Cumhurbaşkanı Erdoğan geçtiğimiz hafta "ekonomi ve hukukta yeni bir reform dönemi başlatıyoruz" açıklaması yaptı. Bu açıklamanın ne anlama geldiğine dair kamuoyunda büyük bir tartışma başladı. İktidara yakın uzmanlar ağırlıklı olarak AK Parti hükümetlerinin ve Cumhurbaşkanı Erdoğan'ın siyaseti sürekli bir reform süreci olarak gördüğü görüşünü dile getirdi. Muhalefet ise açıklamayı değersizleştirmeye yönelik ifadeler kullandı. Muhalefet AK Parti'nin hiçbir zaman reformist bir parti olmadığında ve ülkede "demokratik" değişim gerçekleştirmek konusunda başarısız olduğunda ısrar etti.
Muhalefetin yok saymalarına ya da başarısız addetmesine rağmen AK Parti'nin Türk siyasetinde önemli değişiklikler yaptığı bir gerçek. Muhalefetin reform yapıldığını kabul etmemesinde şaşılacak bir şey yok. Çünkü gerçekleştirilen reformlar ve ülkenin geçirdiği 18 yıllık köklü değişim süreci muhalefetin hareket alanını daralttı. Hatta daha da ileri götürürsek, muhalefetin ana omurgasını oluşturan siyasi aktörlerin "AK Parti'yi taklit etme" noktasına geldiğini söyleyebiliriz. Ancak diğer yandan "AK Parti özgürlüklerin önünü açtı" değerlendirilmesinin biraz daha izahata ihtiyacı olduğunu da belirtmek gerek.

Yazılı talep -> AK Parti'nin reform süreci üzerine olan yazıyı son cümlesinden sonra sürdürün. Aşağıdaki liste, yazıdan bağımsız ayrı bir malzemedir.

(Bir veri kümesinden satırlar)
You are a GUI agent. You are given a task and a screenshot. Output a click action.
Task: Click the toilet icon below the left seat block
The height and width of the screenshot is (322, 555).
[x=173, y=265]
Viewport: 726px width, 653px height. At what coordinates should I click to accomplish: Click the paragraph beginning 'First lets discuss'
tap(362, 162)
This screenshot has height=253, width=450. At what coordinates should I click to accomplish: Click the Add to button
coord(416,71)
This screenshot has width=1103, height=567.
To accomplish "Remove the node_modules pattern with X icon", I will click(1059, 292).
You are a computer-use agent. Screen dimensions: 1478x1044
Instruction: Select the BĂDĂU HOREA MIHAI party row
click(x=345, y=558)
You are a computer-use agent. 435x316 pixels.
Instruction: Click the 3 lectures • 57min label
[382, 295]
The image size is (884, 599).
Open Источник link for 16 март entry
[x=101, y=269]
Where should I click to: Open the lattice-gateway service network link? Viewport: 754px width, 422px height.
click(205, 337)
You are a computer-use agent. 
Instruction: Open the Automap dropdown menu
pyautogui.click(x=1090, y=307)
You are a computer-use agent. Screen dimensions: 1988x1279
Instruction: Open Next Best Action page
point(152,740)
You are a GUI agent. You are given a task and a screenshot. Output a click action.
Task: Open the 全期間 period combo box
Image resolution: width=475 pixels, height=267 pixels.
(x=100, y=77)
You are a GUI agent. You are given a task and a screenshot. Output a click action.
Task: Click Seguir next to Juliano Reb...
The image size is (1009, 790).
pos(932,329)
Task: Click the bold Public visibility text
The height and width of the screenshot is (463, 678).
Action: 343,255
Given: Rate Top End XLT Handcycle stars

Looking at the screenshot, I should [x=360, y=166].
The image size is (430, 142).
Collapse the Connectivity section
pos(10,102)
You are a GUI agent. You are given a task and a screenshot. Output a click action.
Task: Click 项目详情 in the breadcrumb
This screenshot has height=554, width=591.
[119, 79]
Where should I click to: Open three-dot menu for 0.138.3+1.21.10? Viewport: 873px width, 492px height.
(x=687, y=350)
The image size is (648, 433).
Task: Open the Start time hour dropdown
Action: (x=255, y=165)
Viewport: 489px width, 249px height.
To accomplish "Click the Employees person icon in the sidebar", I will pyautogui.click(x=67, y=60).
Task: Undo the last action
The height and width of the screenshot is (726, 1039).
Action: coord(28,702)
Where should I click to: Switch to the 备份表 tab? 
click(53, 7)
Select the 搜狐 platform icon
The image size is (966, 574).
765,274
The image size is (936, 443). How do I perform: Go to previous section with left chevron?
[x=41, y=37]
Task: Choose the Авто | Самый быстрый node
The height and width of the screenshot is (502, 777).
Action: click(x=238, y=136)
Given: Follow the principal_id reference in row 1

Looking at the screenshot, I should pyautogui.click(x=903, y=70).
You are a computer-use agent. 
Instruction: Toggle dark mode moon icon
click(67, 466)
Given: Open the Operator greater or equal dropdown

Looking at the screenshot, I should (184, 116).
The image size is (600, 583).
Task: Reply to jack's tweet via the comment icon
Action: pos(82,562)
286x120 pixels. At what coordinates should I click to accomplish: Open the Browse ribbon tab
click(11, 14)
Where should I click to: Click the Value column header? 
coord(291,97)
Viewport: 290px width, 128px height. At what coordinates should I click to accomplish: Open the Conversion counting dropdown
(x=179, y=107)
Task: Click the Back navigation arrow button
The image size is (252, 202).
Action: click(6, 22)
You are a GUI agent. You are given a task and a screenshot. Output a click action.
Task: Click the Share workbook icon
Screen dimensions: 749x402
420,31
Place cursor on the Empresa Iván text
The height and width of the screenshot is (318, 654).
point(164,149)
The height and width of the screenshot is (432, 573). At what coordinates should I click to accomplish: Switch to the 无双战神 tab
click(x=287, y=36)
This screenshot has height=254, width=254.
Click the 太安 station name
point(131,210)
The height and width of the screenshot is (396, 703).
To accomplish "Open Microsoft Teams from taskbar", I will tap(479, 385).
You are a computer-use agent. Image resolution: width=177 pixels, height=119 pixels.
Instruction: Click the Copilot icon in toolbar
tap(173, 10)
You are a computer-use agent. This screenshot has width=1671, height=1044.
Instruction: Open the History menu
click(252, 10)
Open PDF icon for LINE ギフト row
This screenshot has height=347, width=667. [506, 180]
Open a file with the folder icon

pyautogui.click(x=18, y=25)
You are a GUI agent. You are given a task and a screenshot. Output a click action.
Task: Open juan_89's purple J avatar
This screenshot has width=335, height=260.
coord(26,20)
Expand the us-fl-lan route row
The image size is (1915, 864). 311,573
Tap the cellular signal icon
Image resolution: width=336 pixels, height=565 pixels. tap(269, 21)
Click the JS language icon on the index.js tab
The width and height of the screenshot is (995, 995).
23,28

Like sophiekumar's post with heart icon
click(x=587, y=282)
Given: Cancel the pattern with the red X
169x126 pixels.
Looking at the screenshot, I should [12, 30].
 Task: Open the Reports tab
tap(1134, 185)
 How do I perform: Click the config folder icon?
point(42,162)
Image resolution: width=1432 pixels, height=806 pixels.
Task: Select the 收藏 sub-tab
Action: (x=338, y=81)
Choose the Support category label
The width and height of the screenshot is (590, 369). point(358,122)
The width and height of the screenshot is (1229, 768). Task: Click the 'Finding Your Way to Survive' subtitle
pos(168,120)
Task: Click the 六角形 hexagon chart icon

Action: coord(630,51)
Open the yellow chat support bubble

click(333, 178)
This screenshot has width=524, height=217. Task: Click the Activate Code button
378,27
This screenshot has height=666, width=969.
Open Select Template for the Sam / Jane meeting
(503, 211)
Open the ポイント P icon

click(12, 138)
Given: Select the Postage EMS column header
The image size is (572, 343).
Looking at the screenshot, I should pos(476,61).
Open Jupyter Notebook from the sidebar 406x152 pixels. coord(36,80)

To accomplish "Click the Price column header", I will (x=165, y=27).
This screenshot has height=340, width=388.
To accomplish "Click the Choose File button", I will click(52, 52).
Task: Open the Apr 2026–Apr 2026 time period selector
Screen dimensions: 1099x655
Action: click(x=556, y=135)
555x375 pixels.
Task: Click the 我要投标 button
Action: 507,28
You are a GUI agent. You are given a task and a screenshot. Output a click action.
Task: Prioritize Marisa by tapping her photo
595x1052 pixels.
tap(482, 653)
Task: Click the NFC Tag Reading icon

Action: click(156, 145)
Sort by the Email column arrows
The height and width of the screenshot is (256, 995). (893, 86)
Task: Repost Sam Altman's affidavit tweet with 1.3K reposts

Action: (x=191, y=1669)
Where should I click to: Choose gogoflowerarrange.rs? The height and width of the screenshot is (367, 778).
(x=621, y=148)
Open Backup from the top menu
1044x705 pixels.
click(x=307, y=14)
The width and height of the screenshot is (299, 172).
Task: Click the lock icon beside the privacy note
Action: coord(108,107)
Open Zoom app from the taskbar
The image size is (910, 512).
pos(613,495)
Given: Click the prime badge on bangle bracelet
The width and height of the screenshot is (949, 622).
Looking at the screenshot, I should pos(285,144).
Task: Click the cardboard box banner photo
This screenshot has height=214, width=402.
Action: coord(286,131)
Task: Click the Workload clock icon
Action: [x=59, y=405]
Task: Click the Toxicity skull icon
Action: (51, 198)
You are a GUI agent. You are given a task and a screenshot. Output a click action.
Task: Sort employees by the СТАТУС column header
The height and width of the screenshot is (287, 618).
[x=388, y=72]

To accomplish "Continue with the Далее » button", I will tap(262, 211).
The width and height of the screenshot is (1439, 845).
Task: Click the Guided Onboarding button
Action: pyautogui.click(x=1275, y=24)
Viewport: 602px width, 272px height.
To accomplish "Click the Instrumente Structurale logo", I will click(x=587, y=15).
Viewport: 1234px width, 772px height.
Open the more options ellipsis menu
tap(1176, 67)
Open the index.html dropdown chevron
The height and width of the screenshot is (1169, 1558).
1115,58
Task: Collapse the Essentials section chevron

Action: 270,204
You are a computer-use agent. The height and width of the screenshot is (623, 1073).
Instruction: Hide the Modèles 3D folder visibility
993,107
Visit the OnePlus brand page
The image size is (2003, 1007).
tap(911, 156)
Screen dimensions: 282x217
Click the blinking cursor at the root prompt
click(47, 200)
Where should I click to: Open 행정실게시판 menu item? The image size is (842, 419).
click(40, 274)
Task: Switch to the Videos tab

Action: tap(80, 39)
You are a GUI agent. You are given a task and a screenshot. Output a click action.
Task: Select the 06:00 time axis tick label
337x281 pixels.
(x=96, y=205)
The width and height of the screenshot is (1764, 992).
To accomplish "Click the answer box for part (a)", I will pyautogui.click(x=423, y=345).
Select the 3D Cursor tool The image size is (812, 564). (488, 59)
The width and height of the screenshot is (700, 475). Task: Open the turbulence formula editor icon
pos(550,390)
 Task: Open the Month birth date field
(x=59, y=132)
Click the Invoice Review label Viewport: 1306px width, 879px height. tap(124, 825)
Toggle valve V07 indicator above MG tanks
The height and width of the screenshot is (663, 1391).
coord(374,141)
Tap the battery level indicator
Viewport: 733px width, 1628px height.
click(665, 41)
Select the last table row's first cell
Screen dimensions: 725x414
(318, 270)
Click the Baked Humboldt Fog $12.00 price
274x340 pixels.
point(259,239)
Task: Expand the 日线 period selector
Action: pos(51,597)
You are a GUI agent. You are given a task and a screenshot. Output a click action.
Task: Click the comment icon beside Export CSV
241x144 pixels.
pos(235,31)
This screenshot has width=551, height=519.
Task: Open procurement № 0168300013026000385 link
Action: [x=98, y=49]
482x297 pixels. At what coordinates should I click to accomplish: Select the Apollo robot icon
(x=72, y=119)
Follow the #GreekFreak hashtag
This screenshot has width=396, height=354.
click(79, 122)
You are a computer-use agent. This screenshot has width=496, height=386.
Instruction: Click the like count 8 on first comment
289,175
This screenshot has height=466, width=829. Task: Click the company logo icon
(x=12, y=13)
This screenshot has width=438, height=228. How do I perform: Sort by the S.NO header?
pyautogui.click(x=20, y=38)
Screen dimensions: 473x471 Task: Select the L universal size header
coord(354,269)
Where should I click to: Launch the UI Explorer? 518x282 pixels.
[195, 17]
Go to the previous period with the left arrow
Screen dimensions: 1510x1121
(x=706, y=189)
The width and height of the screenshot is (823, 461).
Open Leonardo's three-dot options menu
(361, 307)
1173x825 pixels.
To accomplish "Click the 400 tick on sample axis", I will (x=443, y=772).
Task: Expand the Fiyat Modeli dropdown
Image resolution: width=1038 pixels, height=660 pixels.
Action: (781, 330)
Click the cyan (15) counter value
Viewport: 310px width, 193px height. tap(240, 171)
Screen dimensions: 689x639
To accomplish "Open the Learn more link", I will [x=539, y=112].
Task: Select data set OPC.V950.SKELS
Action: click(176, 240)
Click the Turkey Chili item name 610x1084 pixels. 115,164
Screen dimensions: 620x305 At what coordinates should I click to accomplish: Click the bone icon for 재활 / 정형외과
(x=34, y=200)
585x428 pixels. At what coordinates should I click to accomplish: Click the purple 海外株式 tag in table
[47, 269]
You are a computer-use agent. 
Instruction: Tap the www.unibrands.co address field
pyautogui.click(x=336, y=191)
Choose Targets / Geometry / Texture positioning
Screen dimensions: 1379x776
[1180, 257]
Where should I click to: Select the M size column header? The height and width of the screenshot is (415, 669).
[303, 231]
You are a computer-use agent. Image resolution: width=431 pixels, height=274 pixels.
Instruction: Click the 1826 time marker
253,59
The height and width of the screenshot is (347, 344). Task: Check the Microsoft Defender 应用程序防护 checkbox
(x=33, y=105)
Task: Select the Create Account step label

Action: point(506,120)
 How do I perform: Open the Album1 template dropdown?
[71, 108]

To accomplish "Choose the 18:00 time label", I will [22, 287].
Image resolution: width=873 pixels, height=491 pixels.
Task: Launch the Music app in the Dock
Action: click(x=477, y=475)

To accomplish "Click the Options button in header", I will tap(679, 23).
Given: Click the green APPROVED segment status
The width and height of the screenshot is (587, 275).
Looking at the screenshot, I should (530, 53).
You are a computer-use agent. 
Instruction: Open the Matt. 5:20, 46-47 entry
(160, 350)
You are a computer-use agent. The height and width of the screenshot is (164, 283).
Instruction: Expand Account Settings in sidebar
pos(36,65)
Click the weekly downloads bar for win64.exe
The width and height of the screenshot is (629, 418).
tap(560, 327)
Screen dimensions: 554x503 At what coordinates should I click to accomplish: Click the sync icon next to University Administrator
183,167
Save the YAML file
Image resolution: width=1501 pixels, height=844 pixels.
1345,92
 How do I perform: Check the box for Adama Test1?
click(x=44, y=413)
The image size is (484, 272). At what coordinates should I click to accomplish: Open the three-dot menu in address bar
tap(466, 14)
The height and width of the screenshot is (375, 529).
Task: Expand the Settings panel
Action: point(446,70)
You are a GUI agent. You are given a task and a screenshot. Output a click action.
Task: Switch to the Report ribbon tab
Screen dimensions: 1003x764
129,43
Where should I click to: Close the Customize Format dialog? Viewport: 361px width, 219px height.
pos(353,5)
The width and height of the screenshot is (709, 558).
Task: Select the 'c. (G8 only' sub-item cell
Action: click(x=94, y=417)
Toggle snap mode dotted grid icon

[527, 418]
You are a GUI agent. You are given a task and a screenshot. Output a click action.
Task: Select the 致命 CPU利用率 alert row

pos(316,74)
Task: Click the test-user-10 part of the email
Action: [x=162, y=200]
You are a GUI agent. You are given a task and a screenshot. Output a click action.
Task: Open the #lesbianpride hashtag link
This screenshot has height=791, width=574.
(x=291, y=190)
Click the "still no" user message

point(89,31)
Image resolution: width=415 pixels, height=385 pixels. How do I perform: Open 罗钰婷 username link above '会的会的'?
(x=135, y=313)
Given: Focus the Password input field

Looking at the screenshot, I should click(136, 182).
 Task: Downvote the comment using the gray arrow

Görev çıktısı ->
AK Parti'nin gerçekleştirdiği reformları anlamak için politik bir bakış açısına ihtiyaç var. Politik bakış açısı siyasetin merkezinde iktidar mücadelesinin bulunduğunu kabul eder. Olması gerekeni değil olanı objektif bir şekilde ele almaya çalışır. Buna göre, birilerinin "özgürlüklerinin önünün açılması" başkalarının "özgürlüklerinin önünün kapanması" demektir. Aynı zamanda, siyasi aktörler özgürlüklerin önünü açma noktasında sınırsız bir güce ve arzuya da sahip değildir. Bir yandan yapısal diğer yandan ideolojik sınırlandırmalar ne ölçüde özgürlüklerin önünün açılacağında belirleyici rol oynar. Özgürlükçü olmanın kendi başına bir değeri bulunmadığı gibi, sınırsız özgürlüğün de gerçekçi bir duruma tekabül etmediğini belirtmek gerekir.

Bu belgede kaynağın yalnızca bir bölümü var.